|
I stumble upon t-SNE frequently these days. What are the main advantages of t-SNE compared to other classical dimensionality reduction methods (say PCA) What is the objective of t-SNE? |
|
t-SNE is a non-linear dimensionality reduction technique that is targeted towards the 2D or 3D visualization of high dimensional data. t-SNE can somewhat achieve this by trying to respect the local structure while not trying to reproduce the global structure: 3 points that are close in the original high dim space should have there pairwise distances preserved in the low dim t-SNE embedding, while 3 points that are far away in the original high dim space can be projected to completely unrelated locations in the 2D low dim embedding. If you only keep the first two eigenvectors as a linear projection basis for visualization, you will loose most of the variance and there is no guarantee that the local structure to be preserve any better than the global structure. For instance on the MSNIST dataset, using PCA will never give you an 2D projection that looks like the result of page 18 of the original t-SNE paper. Actually the paper on the parametric variant of t-SNE (that uses a deep belief network to learn the non linear projection function), there is comparison on page 7 of 2D visualization of the MNIST dataset using PCA and parametric t-SNE. |
|
t-SNE tries to find a non-linear mapping between high dimensional space and low dimensional space that preserves distances between pairs of points. By comparison, PCA will only find a linear mapping, and its objective is to find a subspace where the projection of each data point lies as close to the original point as possible. This means that clusters that are separated in high dimensional space that may be merged by PCA can still remain separate in low dimensional space when t-SNE is applied. One obvious con of t-SNE relative to PCA is the cost of applying it. For a large dataset it may take several hours to run, while PCA is usually more or less instantaneous on modern hardware, even for fairly large datasets. Also, I don't think there is any algorithm guaranteed to find the global minimum of the t-SNE objective, so it doesn't define a unique visualization of the data, which might be important for some applications. One con of t-SNE relative to other nonlinear dimensionality reduction methods is I think that it is mostly justified for very low dimensional spaces, like 2 or 3 dimensions, so it is more suited for visualization than for learning features to put into a pattern recognition algorithm. Another thing you may want to look into is whether t-SNE focuses more on preserving local or global structure of the distribution. Different nonlinear dimensionality reduction algorithms focus more on on than the other. I would guess that t-SNE does more to preserve the local structure but with the heavy tails I'm not sure. |
|
t-SNE is a non-linear (specialized) dimensionality reduction technique used for visualizing high dimensional data in low dimensions (2D or 3D). It's actually a follow up of an earlier technique called SNE (stochastic neighborhood embedding) that uses the idea that the conditional probability of a point i being close to point j should stay the same in both the original high dimensional space and the low dimensional embedding. t-SNE improved SNE by preserving joint probabilities instead of conditional probabilities which gives the symmetry property for pairwise probabilities. Another improvement of t-SNE over SNE is that t-SNE uses heavy-tailed distribution centered at each point to define the neighborhood, in contrast to SNE which uses Gaussians at each point. The use of heavy tailed distribution avoids the "crowding problem" encountered by other 2D/3D projection techniques. Roughly speaking, is gives "enough room" for distant pairs of points so that they have enough space in the 2D/3D space to be embedded reasonably. In terms of the cons, t-SNE isn't a general dimensionality reduction technique that should be used as a preprocessing step for other learning tasks such as high dimensional classification or clustering. So it's typically only used as a visualization method. Also, another downside is that the optimization problem posed by t-SNE is non-convex For comparison with other approaches and more details of the method, you can read the original t-SNE paper.

DIRECTIONS =>
In the t-SNE thread, what earlier technique is t-SNE described as a follow-up of?

SUPPLIED DATA =>

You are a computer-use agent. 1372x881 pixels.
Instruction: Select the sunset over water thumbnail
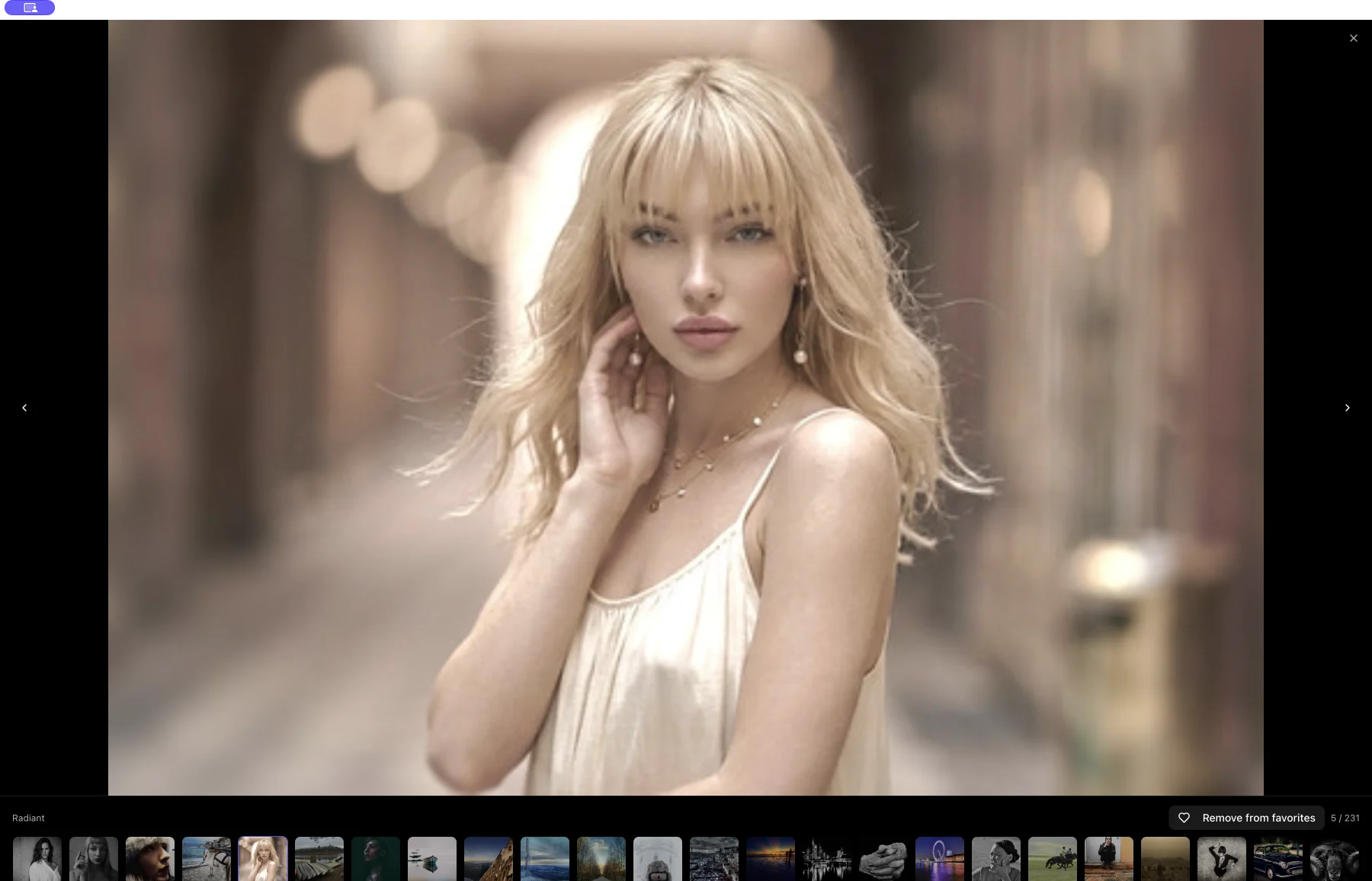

THE REPLY =>
SNE (stochastic neighborhood embedding)